*** Opening Supplied material ***

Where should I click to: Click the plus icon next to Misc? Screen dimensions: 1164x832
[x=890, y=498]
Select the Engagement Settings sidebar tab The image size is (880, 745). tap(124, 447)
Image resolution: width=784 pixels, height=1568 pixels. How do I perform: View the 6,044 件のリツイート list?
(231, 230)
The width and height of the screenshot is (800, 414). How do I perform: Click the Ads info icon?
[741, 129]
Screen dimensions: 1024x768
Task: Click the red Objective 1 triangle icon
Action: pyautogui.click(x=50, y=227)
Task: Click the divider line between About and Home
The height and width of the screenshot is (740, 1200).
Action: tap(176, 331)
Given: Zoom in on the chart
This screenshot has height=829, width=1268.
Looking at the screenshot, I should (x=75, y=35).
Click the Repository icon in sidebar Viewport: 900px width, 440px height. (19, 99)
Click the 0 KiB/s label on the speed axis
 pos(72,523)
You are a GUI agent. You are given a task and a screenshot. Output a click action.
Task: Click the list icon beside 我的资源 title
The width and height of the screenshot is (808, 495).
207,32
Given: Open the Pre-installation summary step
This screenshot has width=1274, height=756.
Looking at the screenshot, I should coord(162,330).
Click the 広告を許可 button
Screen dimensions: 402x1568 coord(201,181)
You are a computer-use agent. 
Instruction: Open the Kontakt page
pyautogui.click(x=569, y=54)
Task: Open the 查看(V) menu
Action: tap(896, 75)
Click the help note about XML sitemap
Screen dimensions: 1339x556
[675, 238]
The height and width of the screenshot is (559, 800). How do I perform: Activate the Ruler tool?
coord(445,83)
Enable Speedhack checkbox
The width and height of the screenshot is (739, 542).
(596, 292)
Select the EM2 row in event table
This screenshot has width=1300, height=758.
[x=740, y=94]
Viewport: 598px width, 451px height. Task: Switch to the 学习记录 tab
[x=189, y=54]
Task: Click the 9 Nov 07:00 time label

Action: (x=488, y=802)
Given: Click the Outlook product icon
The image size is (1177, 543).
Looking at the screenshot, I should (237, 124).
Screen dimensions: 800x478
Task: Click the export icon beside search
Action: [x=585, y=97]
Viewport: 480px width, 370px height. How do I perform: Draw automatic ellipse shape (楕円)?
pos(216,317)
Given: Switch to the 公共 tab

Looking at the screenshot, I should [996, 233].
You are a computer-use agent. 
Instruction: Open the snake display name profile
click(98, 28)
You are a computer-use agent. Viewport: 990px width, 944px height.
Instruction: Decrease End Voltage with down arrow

*** Closing Supplied material ***

• Task: Go through the listing above and copy each line where the string "sidebar" appears.

• Response area:
Select the Engagement Settings sidebar tab The image size is (880, 745). tap(124, 447)
Click the Repository icon in sidebar Viewport: 900px width, 440px height. (19, 99)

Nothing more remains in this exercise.